◆ Assignment
Write the records below out again. Match them exactly.

◆ Data to use
[Start of Attachment]

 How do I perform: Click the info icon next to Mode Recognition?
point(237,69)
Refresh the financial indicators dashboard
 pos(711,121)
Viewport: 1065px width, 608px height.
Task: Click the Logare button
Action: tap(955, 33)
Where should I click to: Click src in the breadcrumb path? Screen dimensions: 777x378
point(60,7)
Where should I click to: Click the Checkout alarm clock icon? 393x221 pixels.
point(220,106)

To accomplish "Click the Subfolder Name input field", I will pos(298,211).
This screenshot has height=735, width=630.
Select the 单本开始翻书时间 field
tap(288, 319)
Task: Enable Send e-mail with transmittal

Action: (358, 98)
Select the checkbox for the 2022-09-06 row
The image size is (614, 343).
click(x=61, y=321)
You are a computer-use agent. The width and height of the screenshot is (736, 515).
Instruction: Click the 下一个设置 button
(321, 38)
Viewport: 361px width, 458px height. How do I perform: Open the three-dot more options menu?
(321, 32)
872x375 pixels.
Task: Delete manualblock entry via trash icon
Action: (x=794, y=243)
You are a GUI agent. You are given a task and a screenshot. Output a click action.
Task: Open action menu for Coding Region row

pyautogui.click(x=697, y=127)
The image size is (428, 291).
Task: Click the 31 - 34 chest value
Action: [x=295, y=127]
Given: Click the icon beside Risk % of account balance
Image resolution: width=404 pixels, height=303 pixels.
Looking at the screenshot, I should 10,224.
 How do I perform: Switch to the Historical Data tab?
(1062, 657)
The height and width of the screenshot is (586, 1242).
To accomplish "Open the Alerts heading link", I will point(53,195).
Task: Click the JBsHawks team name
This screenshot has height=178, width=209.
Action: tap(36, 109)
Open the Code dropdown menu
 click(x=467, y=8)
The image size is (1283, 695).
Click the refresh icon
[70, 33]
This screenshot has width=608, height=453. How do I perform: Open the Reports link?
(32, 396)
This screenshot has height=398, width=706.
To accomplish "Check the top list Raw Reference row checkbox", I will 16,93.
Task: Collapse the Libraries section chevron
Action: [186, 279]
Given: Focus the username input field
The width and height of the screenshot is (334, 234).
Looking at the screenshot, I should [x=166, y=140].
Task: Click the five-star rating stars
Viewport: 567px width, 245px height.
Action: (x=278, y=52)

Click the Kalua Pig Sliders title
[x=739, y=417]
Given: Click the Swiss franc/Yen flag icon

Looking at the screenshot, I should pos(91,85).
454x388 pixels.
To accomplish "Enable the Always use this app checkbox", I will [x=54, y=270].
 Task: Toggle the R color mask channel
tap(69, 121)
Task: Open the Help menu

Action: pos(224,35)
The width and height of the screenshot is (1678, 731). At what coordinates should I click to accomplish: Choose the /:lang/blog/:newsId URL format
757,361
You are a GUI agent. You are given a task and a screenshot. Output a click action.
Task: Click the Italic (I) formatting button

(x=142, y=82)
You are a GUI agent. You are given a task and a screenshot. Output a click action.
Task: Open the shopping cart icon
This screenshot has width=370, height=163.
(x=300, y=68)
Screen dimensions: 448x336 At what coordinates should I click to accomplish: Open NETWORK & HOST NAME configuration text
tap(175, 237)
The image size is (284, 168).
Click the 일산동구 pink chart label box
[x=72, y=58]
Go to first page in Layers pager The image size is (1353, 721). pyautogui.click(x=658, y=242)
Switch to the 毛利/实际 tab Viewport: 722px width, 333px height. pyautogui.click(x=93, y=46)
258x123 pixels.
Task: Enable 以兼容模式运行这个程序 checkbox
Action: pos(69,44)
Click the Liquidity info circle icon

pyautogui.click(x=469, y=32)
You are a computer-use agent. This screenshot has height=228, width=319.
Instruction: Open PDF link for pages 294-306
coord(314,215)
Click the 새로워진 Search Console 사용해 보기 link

[End of Attachment]

◆ Answer for the task
 How do I perform: Click the info icon next to Mode Recognition?
point(237,69)
Refresh the financial indicators dashboard
 pos(711,121)
Viewport: 1065px width, 608px height.
Task: Click the Logare button
Action: tap(955, 33)
Where should I click to: Click src in the breadcrumb path? Screen dimensions: 777x378
point(60,7)
Where should I click to: Click the Checkout alarm clock icon? 393x221 pixels.
point(220,106)

To accomplish "Click the Subfolder Name input field", I will pos(298,211).
This screenshot has height=735, width=630.
Select the 单本开始翻书时间 field
tap(288, 319)
Task: Enable Send e-mail with transmittal

Action: (358, 98)
Select the checkbox for the 2022-09-06 row
The image size is (614, 343).
click(x=61, y=321)
You are a computer-use agent. The width and height of the screenshot is (736, 515).
Instruction: Click the 下一个设置 button
(321, 38)
Viewport: 361px width, 458px height. How do I perform: Open the three-dot more options menu?
(321, 32)
872x375 pixels.
Task: Delete manualblock entry via trash icon
Action: (x=794, y=243)
You are a GUI agent. You are given a task and a screenshot. Output a click action.
Task: Open action menu for Coding Region row

pyautogui.click(x=697, y=127)
The image size is (428, 291).
Task: Click the 31 - 34 chest value
Action: [x=295, y=127]
Given: Click the icon beside Risk % of account balance
Image resolution: width=404 pixels, height=303 pixels.
Looking at the screenshot, I should 10,224.
 How do I perform: Switch to the Historical Data tab?
(1062, 657)
The height and width of the screenshot is (586, 1242).
To accomplish "Open the Alerts heading link", I will point(53,195).
Task: Click the JBsHawks team name
This screenshot has height=178, width=209.
Action: tap(36, 109)
Open the Code dropdown menu
 click(x=467, y=8)
The image size is (1283, 695).
Click the refresh icon
[70, 33]
This screenshot has width=608, height=453. How do I perform: Open the Reports link?
(32, 396)
This screenshot has height=398, width=706.
To accomplish "Check the top list Raw Reference row checkbox", I will 16,93.
Task: Collapse the Libraries section chevron
Action: [186, 279]
Given: Focus the username input field
The width and height of the screenshot is (334, 234).
Looking at the screenshot, I should [x=166, y=140].
Task: Click the five-star rating stars
Viewport: 567px width, 245px height.
Action: (x=278, y=52)

Click the Kalua Pig Sliders title
[x=739, y=417]
Given: Click the Swiss franc/Yen flag icon

Looking at the screenshot, I should pos(91,85).
454x388 pixels.
To accomplish "Enable the Always use this app checkbox", I will [x=54, y=270].
 Task: Toggle the R color mask channel
tap(69, 121)
Task: Open the Help menu

Action: pos(224,35)
The width and height of the screenshot is (1678, 731). At what coordinates should I click to accomplish: Choose the /:lang/blog/:newsId URL format
757,361
You are a GUI agent. You are given a task and a screenshot. Output a click action.
Task: Click the Italic (I) formatting button

(x=142, y=82)
You are a GUI agent. You are given a task and a screenshot. Output a click action.
Task: Open the shopping cart icon
This screenshot has width=370, height=163.
(x=300, y=68)
Screen dimensions: 448x336 At what coordinates should I click to accomplish: Open NETWORK & HOST NAME configuration text
tap(175, 237)
The image size is (284, 168).
Click the 일산동구 pink chart label box
[x=72, y=58]
Go to first page in Layers pager The image size is (1353, 721). pyautogui.click(x=658, y=242)
Switch to the 毛利/实际 tab Viewport: 722px width, 333px height. pyautogui.click(x=93, y=46)
258x123 pixels.
Task: Enable 以兼容模式运行这个程序 checkbox
Action: pos(69,44)
Click the Liquidity info circle icon

pyautogui.click(x=469, y=32)
You are a computer-use agent. This screenshot has height=228, width=319.
Instruction: Open PDF link for pages 294-306
coord(314,215)
Click the 새로워진 Search Console 사용해 보기 link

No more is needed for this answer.